• Risk-off mood fails to assist build on previous session’s rebound.
• Fed rate hike expectations now seemed to cap any meaningful gains.
Gold struggled to build on overnight rebound from near 5-week lows and has now retreated to the lower end of its daily trading range.
Despite a modest weakness to $1315 level, the precious metal struggled for a firm direction and seesawed between tepid gains/minor losses through the Asian session. A combination of diverging forces failed to provide any fresh impetus and has led to a range-bound/subdued price-action on the last trading day of the week.
A fresh wave of selloff across global equity markets was seen underpinned the commodity's safe-haven appeal.
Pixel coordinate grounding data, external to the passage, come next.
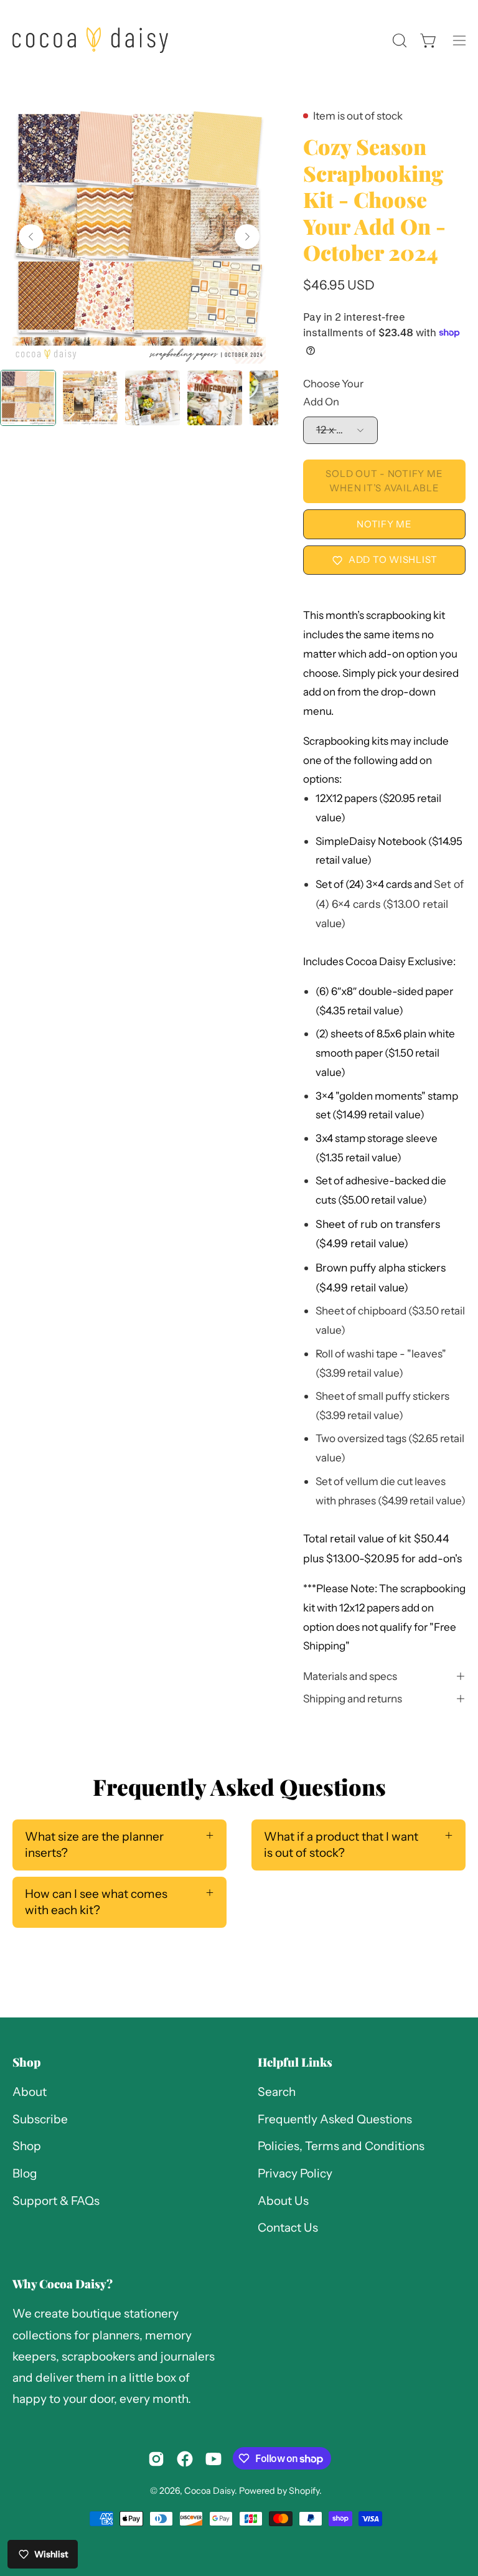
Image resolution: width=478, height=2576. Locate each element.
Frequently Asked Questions (335, 2119)
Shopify (304, 2490)
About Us (283, 2201)
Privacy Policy (295, 2173)
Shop (26, 2062)
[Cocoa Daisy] (90, 40)
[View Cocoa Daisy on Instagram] (156, 2459)
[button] (398, 40)
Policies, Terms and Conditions (341, 2147)
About (29, 2092)
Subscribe (40, 2119)
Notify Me (384, 524)
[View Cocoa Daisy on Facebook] (185, 2459)
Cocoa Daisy (209, 2490)
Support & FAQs (56, 2201)
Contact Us (288, 2228)
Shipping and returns (352, 1698)
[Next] (247, 236)
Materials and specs (350, 1675)
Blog (24, 2173)
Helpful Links (295, 2062)
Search (277, 2092)
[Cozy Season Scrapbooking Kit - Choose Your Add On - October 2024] (28, 398)
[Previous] (31, 236)
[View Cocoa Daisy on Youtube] (213, 2459)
The positive factor was largely negated by firming Fed rate hike expectations, which tends to drive flow away from the non-yielding yellow metal.
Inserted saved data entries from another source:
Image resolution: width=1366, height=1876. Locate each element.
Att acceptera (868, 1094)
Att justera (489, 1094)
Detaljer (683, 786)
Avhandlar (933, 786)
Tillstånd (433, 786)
Meanwhile, the recent sharp US dollar recovery has been exerting downward pressure on dollar-denominated commodities - like gold since last Friday, with spot prices now trading down more than 1% for the week and remain on track for the second straight weekly loss.
Technical levels to watch
A follow-through selling pressure has the potential to drag the commodity back towards $1308 horizontal support before the fall extends further towards the key $1300 psychological mark.
On the upside, $1322 area now seems to have emerged as an immediate resistance, above which a fresh bout of short-covering could lift the metal beyond $1327-28 intermediate resistance towards its next hurdle near the $1333-35 region.